佐賀県武雄市の医院に入院していた板金業、宮元洋さん(34)が8日朝、何者かに拳銃で撃たれて死亡した事件で、入院先の病室に入院患者の名札がなかったことが9日、分かった。個人情報保護を重視していたためだが、宮元さんは10月初めに入院後2度病室を移っており、現場の個室に以前入院していた暴力団関係者と間違って撃たれた疑いが強まっている。
 厚生労働省は04年12月に個人情報保護法に基づき「医療・介護関係事業者における個人情報の適切な取り扱いのためのガイドライン」を策定。病室の名札掲示は、プライバシー保護の観点から「患者の希望に応じて一定の配慮をすることが望ましい」と定めている。
 事件現場の医院は全19床が個室。見舞客はナースステーションで患者の入室先が分かるようになっていた。犯人は宮元さんが入っていた3号室とナースステーションの間の階段を使い、看護師の死角を利用して同室に直行し、犯行後も同じ経路で逃走したとみられる。
 一方、県警が病院から提出を受けた防犯カメラの映像を分析したところ、8日午前7時39分と同42分の2回、犯人とみられる不審な男が正面玄関を出入りする姿が映っており、3分間の凶行だったことが分かった。県警は映像や目撃証言などから、単独犯行との見方を強めている。

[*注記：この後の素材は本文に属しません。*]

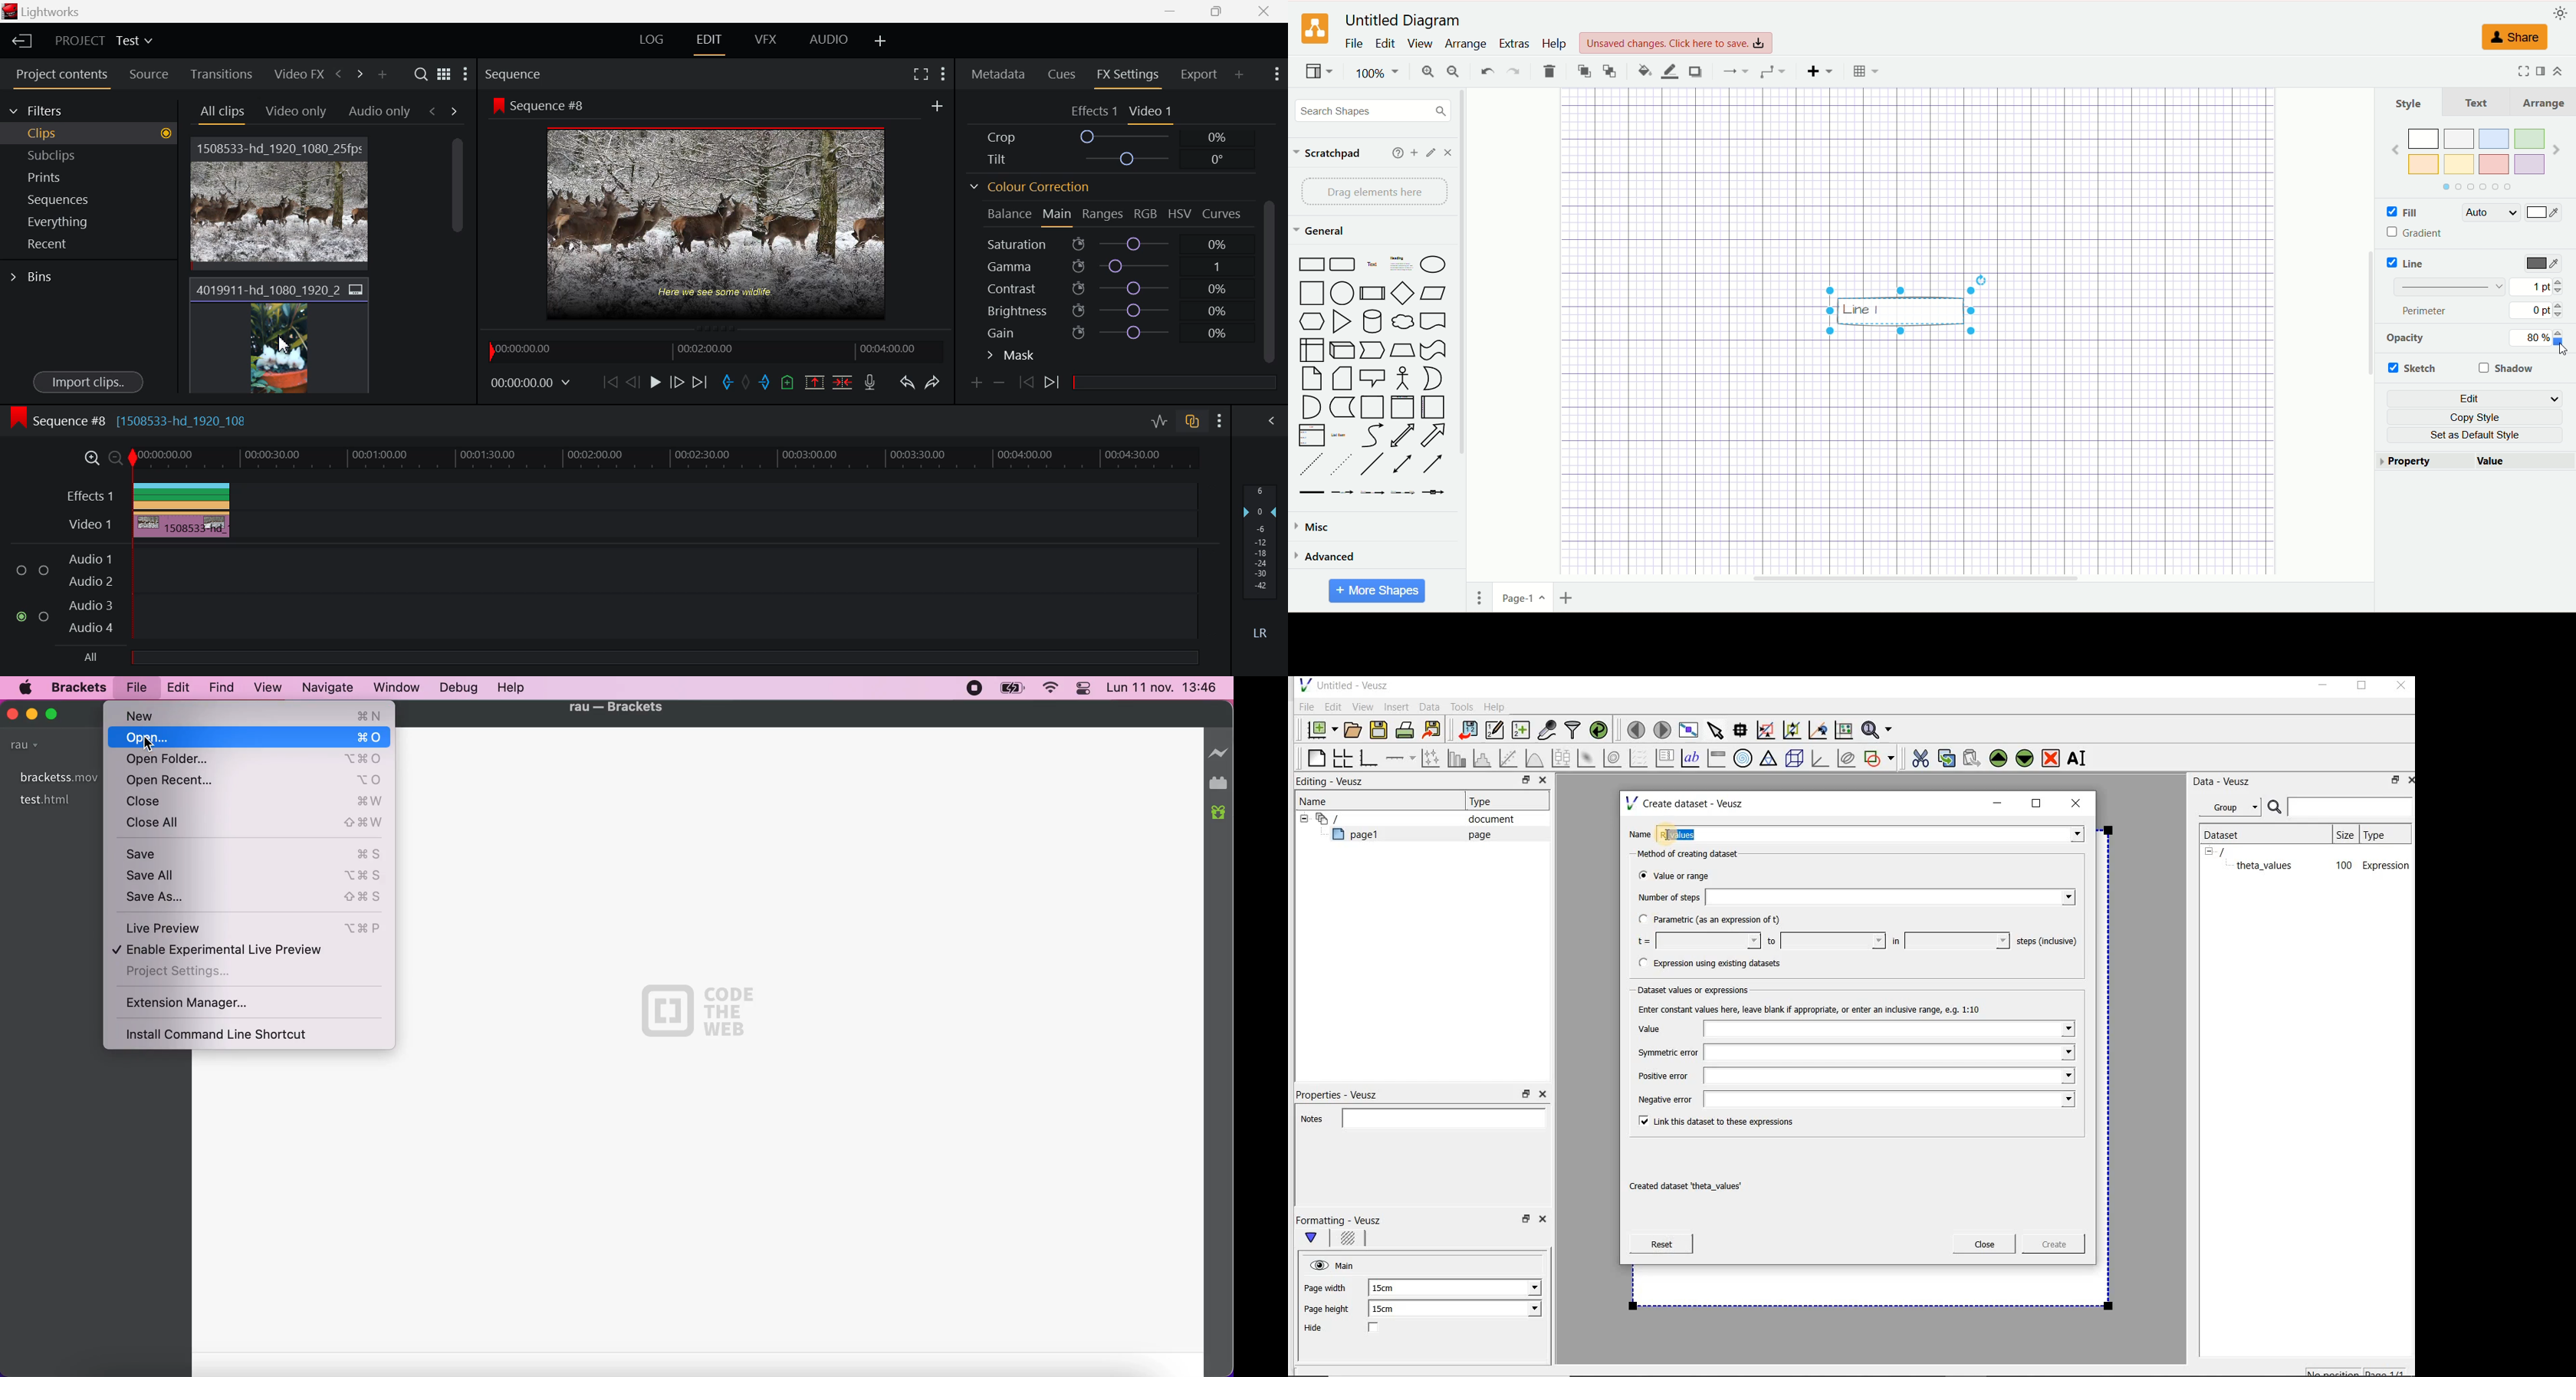 The image size is (2576, 1400). I want to click on Export Tab, so click(1198, 74).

 また、司法解剖の結果、宮元さんの死因は銃創による失血死と判明。正面から肩付近に2発が当たっていた。発射されたのは計4発。回転式拳銃が使われたとみられる。
 ◇退院目前に
 被害者の宮元洋さんの知人らによると、宮元さんは関東の大学に進学したが、家業を継ぐために卒業後、佐賀に帰郷。結婚して子供2人に恵まれ、親しい知人には「やっと仕事が軌道に乗り始めた」とうれしそうに話していたという。
 地区の運動会に子供2人と一緒に参加。また、自宅そばの空き地で、子供とサッカーをして遊ぶ姿もよく見られたという。地元消防団や子ども会活動にも積極的に参加していた。
 入院は、ラグビーの練習中にアキレスけんを切ったためだが、今週末にも退院する予定だった。今月3日には地区の仲間らと作るグループの懇親会に松葉づえで駆けつけ、11月2日に行く予定だった大分県・別府温泉への旅行の話で盛り上がったという。